** Passage to read follows **

Your doctor may ask you to make many dietary changes to lessen your stone risk. These changes can be complicated and overwhelming. Go to my website for help.
“I am to afraid to eat.”
Another common reason patients come to me is they have lost too much weight because they are afraid of eating. Some even stop eating altogether. This is much more common than you think and is always a real concern for me. There are so many foods you can still eat on The Kidney Stone Prevention Diet. I have successfully worked with many patients to help them regain that much needed weight. I do this by teaching them how to safely incorporate healthy foods while still lowering their stone risk.
“I’m concerned my doctor is NOT proactive in kidney stone prevention.”
If your doctor does not believe in stone prevention it is time to look for one who does. Period.
“I have other medical conditions that conflict with the Kidney Stone Diet.”
This is an area of concern for many patients. Their diabetes doctor is asking them to eat more plant food and their urologist is telling them to go on a low oxalate diet. Now what? It takes knowledge and patience to design a diet appropriate for multiple medical conditions, but it can be done. I have worked with many overwhelmed diabetes patients who also have kidney stones. Once I get all the facts, it is not difficult to manage all the different restrictions.
“I am a teacher and cannot leave my classroom every 5 minutes to use the bathroom.”
I understand that it is difficult to leave the classroom because you are supposed to drink lots of fluids. It is even worse if you have to miss work due to new stone formation and the associated pain and surgeries. Do your best to keep hydrated, even if it means leaving the classroom a couple of extra times.
I have worked with pilots, surgeons, sales people, nurses, and truckers. Each of these professions makes it tough to keep hydrated because of the time required for bathroom breaks. Once they understand the importance of keeping new stones at bay or of keeping small stones from growing, using the bathroom when needed is simply part of their day.
“I currently have stones and fear they are going to get bigger.”

** End of Passage to read **
** Dataset excerpts follows **

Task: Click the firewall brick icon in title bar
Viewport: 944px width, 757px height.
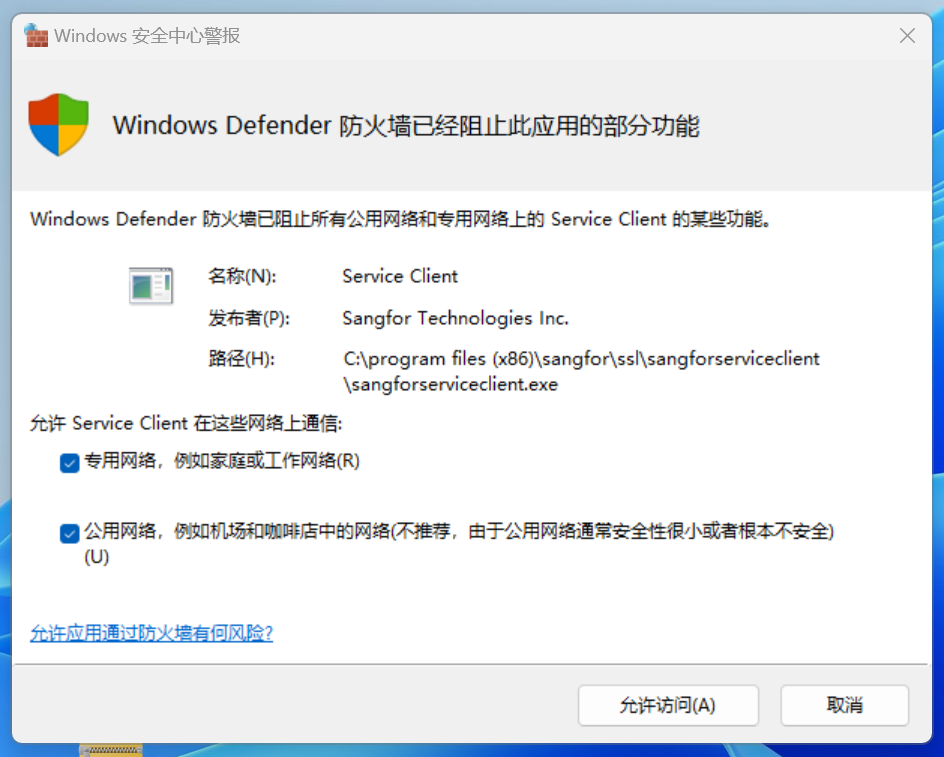Action: click(x=36, y=36)
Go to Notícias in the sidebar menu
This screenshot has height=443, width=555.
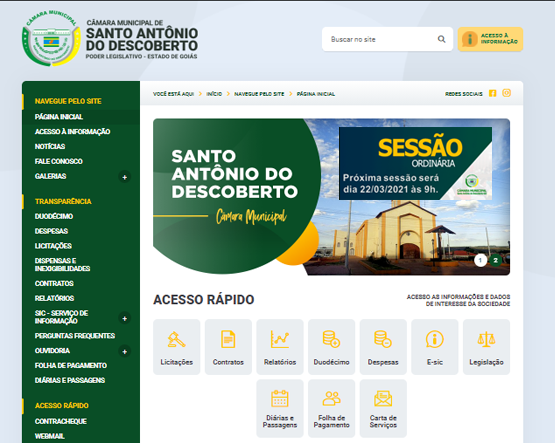tap(50, 146)
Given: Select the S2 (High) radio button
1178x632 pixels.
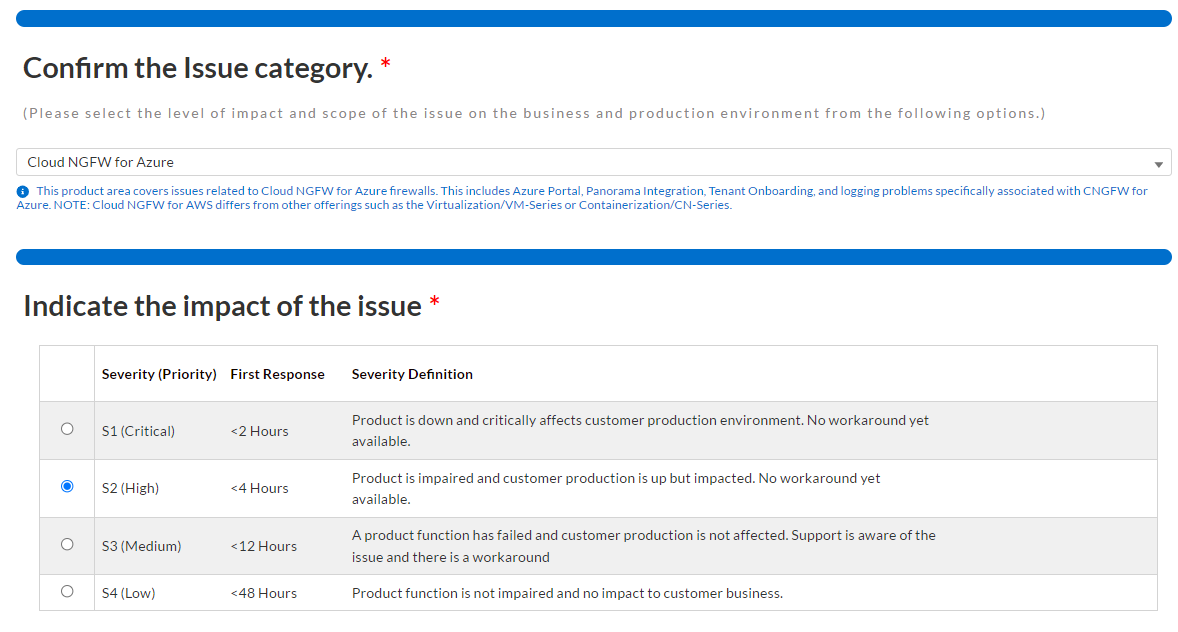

** End of Dataset excerpts **

Required work:
1/ Summarize the kidney stone passage in three sentences.
2/ From the kidney stone passage, quote everything from "This is an area" down to "the different restrictions.".
3/ Continue the kidney stone passage from its last sentence.
The items above are separate material, apart from the kidney stone passage.

Answers below:
1/ The kidney stone passage takes up common concerns of patients trying to prevent kidney stones, such as complicated dietary changes and losing too much weight out of fear of eating. It says patients whose doctor does not believe in stone prevention should find one who does, and that a diet can be designed to fit several medical conditions at once, such as diabetes and kidney stones. It also urges people whose jobs make bathroom breaks hard, such as teachers, to keep hydrated anyway.

2/
This is an area of concern for many patients. Their diabetes doctor is asking them to eat more plant food and their urologist is telling them to go on a low oxalate diet. Now what? It takes knowledge and patience to design a diet appropriate for multiple medical conditions, but it can be done. I have worked with many overwhelmed diabetes patients who also have kidney stones. Once I get all the facts, it is not difficult to manage all the different restrictions.

3/
Of course it is scary to think about the possibility that a stone might get bigger. You can reduce the likelihood of your stone(s) becoming larger by asking your doctor to suggest diet and fluid changes. If your doctor has already given you a kidney stone prevention plan, follow it to the best of your abilities. If your doctor did not prescribe a treatment plan, read my article 5 ways to prevent kidney stones.
“I am afraid I will become septic, get chronic kidney disease (CKD), and/or lose a kidney.”
Many patients have suffered tremendously from kidney stones. Beyond the sudden, acute pain, medical bills, hospitalizations, and surgeries there can be long term complications from having chronic stones. Kidney stones put patients at an increased risk for CKD.
Many patients have also suffered long hospital stays due to infected stones (struvite), and have lost kidneys due to chronic kidney stones. Proper testing and a kidney stone prevention plan right after the first stone occurrence is key in lowering your risk of long term medical problems.
This article is for all of you who are worrying about getting another kidney stone or that a current one will get bigger or suddenly pass. If you get tested, educated, and then implement a prevention plan, you can lower your kidney stone risk. Kidney stones can be prevented much of the time when you follow your kidney stone prevention plan. If you don’t have one yet, talk to your doctor.